### Selected passage:
☆ ☆ ☆ ☆ ☆

Those who know me already might say that they didn't know I had a cat.  I didn't, you know! Our dog, Duggu is such a handful, I didn't think we could take on another pet. But a few months ago, a beautiful cat (whom we eventually named Puggle) arrived.

She's not really ours.....

Nope! She's someone else's cat who just went on what the Aussies might call a walkabout. My younger daughter Riya found her on the roof of our house, a pretty calico (three-coloured) cat. Riya was instantly smitten. Some milk was fed to the little creature and the deal was sealed. Puggle has been a regular visitor to our house ever since. And two days after she arrived, in mid-May, she gave birth to four kittens. We'd had no idea the kitty was enceinte.

So what did we do?

What can you do? If a single mom landed on your doorstep and gave birth in your house, what would you do? Try to help, obviously. As the cat bore no identification and had been roaming the colony unsterilised, we'd had no idea she belonged to anyone. We felt that she was quite wild and would never convert to being a housecat. She lurks around the nearby drains and is a mean rat killer. However, we felt sorry for the new litter of kittens, born into a highly populated country with a lot of wild animals around. We knew that there's quite a demand in Lucknow for kittens, so we kept them in our house until they were two months old and then, with the help of good friends and a local animal welfare organisation, we found good homes for all of them.

☆ ☆ ☆ ☆ ☆

### What the task asks:
Please reproduce the passage about Puggle the cat word for word, beginning at the words "Those who know" and stopping after "not really ours.....". The lines that come next are separate material, unrelated to the passage about Puggle the cat.

### Dataset excerpt:
☆ ☆ ☆ ☆ ☆

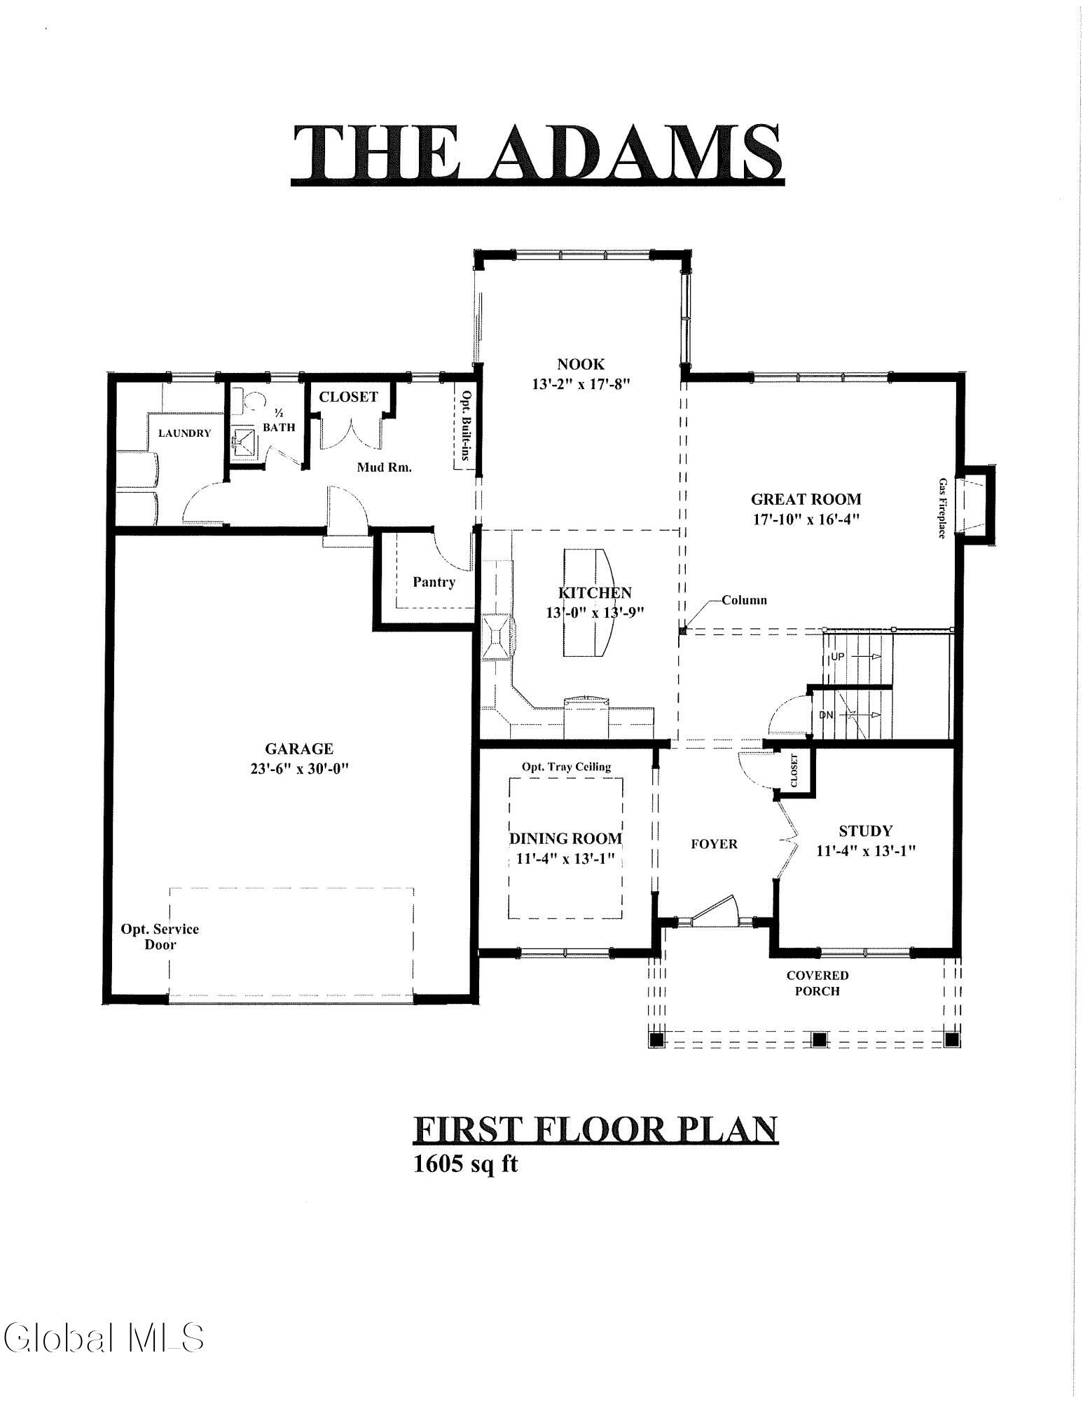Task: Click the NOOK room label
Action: click(x=580, y=364)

☆ ☆ ☆ ☆ ☆

### Answer for the task:
Those who know me already might say that they didn't know I had a cat.  I didn't, you know! Our dog, Duggu is such a handful, I didn't think we could take on another pet. But a few months ago, a beautiful cat (whom we eventually named Puggle) arrived.

She's not really ours.....